_Work order_
Return each line of the data below that contains the string "second".

--- Given records Enclosed Below ---

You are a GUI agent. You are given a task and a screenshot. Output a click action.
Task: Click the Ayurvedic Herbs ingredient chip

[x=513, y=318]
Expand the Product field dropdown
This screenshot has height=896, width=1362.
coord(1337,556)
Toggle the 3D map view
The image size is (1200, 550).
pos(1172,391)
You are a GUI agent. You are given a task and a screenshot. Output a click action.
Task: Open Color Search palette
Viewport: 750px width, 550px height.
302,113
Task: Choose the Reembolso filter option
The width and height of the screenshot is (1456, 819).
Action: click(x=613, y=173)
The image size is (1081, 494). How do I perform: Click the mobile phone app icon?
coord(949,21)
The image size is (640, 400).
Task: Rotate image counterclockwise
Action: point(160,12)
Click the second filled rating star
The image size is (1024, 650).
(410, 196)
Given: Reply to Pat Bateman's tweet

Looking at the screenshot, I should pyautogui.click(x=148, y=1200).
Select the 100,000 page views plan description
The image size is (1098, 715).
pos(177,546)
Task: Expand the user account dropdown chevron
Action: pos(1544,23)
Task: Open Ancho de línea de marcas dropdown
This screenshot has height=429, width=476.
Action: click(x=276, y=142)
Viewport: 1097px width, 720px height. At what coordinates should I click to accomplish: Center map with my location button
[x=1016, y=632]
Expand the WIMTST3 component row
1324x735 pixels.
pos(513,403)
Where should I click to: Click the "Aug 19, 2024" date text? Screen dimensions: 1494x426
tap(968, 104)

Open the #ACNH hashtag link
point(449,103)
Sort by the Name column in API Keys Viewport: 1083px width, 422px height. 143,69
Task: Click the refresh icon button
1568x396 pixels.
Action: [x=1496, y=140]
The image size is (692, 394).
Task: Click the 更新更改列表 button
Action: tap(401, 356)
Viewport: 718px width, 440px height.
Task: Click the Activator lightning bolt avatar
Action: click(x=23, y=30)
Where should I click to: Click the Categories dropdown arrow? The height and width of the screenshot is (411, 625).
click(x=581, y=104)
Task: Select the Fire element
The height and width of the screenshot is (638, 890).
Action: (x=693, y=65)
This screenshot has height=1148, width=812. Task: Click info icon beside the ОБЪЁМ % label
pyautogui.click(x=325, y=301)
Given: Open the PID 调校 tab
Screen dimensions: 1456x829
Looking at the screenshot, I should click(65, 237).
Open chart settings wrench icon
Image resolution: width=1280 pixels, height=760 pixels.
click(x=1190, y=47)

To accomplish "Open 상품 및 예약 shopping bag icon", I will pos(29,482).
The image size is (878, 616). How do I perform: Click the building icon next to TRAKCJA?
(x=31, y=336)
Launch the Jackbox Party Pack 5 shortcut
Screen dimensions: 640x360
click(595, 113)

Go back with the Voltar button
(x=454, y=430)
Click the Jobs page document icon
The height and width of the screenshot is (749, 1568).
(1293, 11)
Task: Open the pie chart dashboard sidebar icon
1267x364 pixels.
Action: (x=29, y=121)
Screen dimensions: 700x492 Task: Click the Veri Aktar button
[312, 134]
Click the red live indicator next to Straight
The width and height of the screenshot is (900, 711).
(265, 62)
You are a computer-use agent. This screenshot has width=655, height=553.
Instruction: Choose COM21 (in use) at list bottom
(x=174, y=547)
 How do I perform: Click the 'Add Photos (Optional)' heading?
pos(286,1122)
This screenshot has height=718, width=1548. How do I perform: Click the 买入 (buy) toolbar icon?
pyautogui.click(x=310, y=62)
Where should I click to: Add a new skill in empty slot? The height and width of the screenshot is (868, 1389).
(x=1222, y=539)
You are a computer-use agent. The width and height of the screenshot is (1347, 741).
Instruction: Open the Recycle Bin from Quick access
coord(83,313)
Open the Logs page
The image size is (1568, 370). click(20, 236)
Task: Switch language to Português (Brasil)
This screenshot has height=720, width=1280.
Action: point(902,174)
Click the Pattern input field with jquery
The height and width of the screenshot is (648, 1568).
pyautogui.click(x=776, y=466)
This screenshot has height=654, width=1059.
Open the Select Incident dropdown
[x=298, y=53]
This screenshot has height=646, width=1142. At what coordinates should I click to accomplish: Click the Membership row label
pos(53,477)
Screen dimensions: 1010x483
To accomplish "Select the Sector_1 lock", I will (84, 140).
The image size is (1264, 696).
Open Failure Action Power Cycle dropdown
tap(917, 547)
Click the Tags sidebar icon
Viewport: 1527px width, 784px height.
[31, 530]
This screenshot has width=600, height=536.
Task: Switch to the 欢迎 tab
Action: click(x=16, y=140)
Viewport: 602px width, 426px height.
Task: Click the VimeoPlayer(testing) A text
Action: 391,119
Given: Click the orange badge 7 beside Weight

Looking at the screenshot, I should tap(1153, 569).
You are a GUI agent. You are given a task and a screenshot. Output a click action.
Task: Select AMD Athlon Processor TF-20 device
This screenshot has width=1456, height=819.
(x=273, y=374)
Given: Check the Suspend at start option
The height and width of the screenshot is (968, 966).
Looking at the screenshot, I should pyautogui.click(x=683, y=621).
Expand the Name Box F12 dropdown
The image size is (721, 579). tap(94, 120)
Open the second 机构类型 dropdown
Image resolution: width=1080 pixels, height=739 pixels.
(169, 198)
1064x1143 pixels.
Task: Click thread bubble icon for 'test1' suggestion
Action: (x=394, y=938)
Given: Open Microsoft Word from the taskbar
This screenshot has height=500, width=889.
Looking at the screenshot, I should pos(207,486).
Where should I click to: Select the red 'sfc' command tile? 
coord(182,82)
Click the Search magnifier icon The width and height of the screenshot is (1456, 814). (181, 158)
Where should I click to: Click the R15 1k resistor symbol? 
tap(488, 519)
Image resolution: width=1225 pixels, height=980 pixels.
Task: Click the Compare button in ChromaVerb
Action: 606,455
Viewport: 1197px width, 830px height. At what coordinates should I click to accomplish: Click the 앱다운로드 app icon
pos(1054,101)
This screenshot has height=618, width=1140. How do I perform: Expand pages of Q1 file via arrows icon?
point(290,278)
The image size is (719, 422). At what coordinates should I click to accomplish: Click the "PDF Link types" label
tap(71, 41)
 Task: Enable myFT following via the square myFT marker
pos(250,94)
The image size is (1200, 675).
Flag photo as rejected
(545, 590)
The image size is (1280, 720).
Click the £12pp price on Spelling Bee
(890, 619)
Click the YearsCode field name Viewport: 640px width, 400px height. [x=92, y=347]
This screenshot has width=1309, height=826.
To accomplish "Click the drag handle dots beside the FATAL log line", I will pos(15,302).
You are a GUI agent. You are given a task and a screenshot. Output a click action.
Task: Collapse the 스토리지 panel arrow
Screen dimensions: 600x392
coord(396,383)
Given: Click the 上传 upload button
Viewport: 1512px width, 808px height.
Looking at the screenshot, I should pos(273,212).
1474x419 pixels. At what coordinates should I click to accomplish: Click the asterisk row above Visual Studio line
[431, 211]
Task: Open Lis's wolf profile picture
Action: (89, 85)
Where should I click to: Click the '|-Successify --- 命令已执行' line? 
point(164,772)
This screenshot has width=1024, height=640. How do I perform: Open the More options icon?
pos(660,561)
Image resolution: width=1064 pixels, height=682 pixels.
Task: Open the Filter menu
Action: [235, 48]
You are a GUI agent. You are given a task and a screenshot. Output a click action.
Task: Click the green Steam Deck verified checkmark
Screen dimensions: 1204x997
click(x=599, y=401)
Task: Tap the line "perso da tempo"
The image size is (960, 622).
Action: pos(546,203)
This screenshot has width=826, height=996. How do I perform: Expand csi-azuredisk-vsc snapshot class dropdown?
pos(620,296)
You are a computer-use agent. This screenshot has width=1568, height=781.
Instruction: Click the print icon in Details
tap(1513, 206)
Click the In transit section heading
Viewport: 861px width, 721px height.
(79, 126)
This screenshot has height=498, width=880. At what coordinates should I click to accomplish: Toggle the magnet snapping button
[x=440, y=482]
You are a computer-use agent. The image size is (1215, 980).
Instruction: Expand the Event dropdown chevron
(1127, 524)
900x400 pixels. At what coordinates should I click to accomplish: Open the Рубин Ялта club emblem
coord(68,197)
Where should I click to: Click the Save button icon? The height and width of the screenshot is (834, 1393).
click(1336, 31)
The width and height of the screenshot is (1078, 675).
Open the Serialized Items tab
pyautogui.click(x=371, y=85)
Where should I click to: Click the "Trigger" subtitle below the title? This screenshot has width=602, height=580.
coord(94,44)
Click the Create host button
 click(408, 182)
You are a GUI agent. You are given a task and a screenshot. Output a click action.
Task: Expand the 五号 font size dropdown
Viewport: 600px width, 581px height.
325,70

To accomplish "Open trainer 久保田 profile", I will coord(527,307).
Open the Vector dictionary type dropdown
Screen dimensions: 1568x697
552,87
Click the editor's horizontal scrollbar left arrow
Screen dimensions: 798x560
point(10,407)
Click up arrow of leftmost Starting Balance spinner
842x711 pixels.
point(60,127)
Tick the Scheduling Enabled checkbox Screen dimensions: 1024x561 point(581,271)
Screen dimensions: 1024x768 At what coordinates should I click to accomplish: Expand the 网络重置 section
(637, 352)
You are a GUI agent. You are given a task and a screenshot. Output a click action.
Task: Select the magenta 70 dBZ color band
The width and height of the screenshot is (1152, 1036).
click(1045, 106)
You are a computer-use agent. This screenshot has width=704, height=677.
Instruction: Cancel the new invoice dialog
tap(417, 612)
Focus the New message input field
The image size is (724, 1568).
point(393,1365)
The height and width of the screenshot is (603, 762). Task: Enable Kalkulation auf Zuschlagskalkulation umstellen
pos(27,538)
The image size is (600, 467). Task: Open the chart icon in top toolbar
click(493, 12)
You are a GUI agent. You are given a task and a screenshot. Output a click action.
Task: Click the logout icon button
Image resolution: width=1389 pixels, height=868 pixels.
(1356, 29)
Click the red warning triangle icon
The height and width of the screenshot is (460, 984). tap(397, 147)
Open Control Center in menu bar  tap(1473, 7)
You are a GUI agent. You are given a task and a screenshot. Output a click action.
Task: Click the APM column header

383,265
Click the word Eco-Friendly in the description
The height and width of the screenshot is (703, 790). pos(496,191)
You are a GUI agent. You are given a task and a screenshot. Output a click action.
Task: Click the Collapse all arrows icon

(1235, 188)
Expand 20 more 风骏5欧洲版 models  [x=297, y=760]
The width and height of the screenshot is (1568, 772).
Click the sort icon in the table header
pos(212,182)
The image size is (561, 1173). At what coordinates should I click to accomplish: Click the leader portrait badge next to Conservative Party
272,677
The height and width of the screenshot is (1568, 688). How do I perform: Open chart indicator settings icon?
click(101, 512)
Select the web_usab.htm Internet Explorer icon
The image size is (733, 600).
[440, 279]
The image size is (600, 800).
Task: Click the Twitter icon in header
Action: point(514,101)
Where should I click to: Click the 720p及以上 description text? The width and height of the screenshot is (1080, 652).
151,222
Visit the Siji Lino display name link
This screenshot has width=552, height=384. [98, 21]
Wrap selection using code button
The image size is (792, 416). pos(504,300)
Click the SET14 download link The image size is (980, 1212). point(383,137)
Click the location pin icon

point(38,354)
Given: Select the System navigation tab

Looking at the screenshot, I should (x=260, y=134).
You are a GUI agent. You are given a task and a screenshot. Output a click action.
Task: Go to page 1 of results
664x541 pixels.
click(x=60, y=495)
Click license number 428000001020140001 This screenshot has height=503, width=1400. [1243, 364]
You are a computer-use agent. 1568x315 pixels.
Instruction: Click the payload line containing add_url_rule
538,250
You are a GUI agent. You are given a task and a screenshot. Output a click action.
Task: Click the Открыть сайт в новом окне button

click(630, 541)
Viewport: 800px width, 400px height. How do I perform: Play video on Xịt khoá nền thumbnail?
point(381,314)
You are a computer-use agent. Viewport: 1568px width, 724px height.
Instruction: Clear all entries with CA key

--- End of Enclosed Given records ---

_Exercise output_
Click the second filled rating star
Open the second 机构类型 dropdown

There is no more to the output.